Please write out the listing exactly, leaving each picture out.

============

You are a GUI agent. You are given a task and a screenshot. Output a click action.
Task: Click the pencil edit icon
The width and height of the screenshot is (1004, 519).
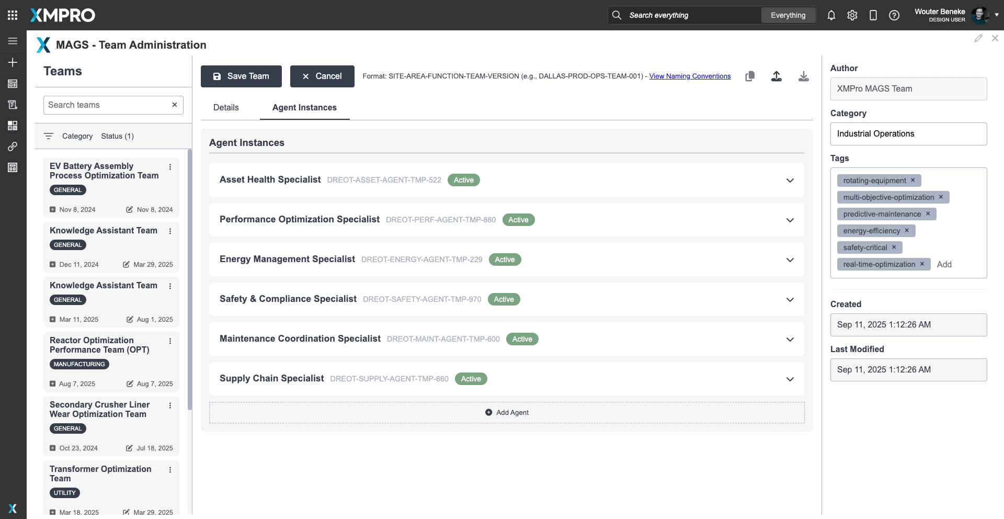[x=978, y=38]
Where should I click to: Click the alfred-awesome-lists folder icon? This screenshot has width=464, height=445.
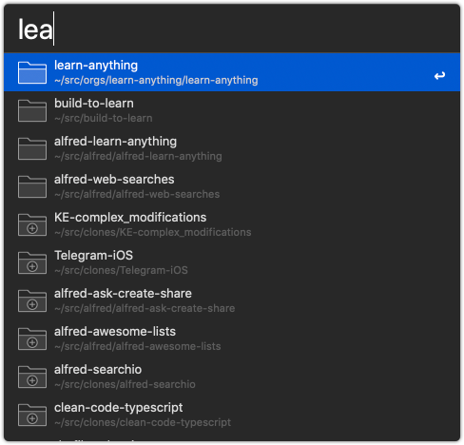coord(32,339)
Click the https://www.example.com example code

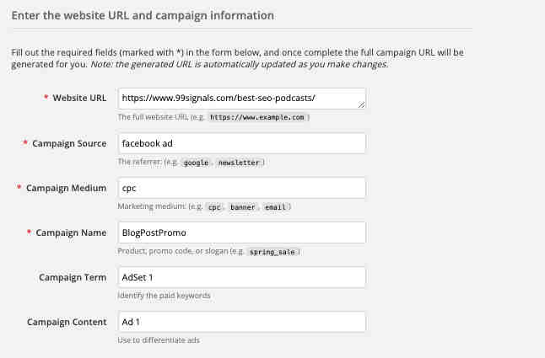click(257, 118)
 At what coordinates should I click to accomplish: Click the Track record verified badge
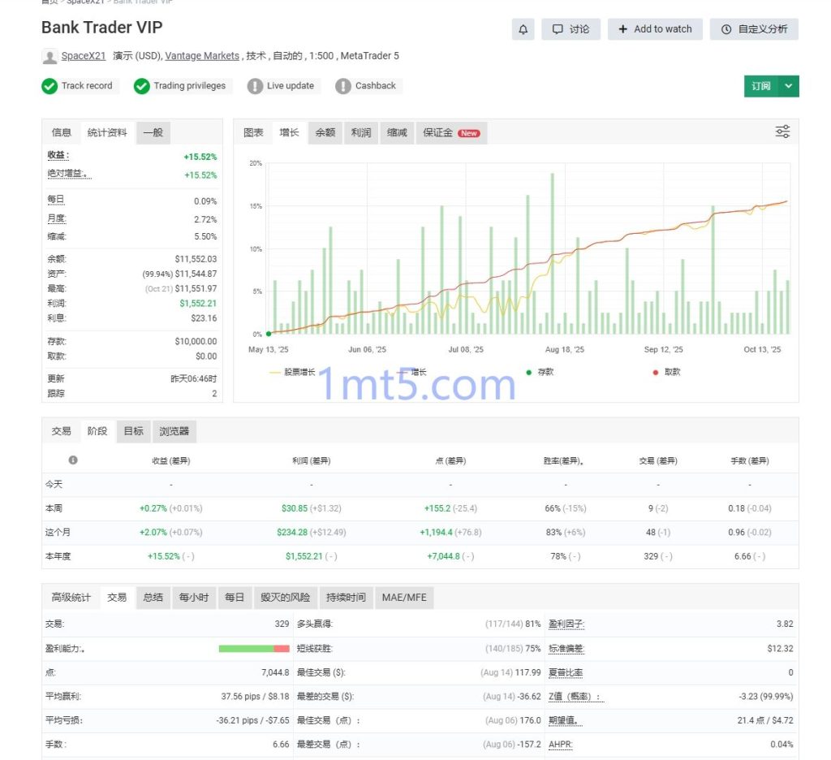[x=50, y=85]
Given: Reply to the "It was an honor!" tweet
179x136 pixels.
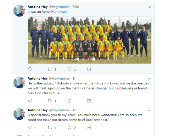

============

▶ EXERCISE RESULT
You are a GUI agent. You are given a task and a screenshot. Output a click action.
Task: Click the pencil edit icon
The width and height of the screenshot is (1004, 519).
[x=978, y=38]
Where should I click to: Click the alfred-awesome-lists folder icon? This screenshot has width=464, height=445.
coord(32,339)
Click the https://www.example.com example code

click(257, 118)
 At what coordinates should I click to accomplish: Click the Track record verified badge
[x=50, y=85]
Given: Reply to the "It was an honor!" tweet
179x136 pixels.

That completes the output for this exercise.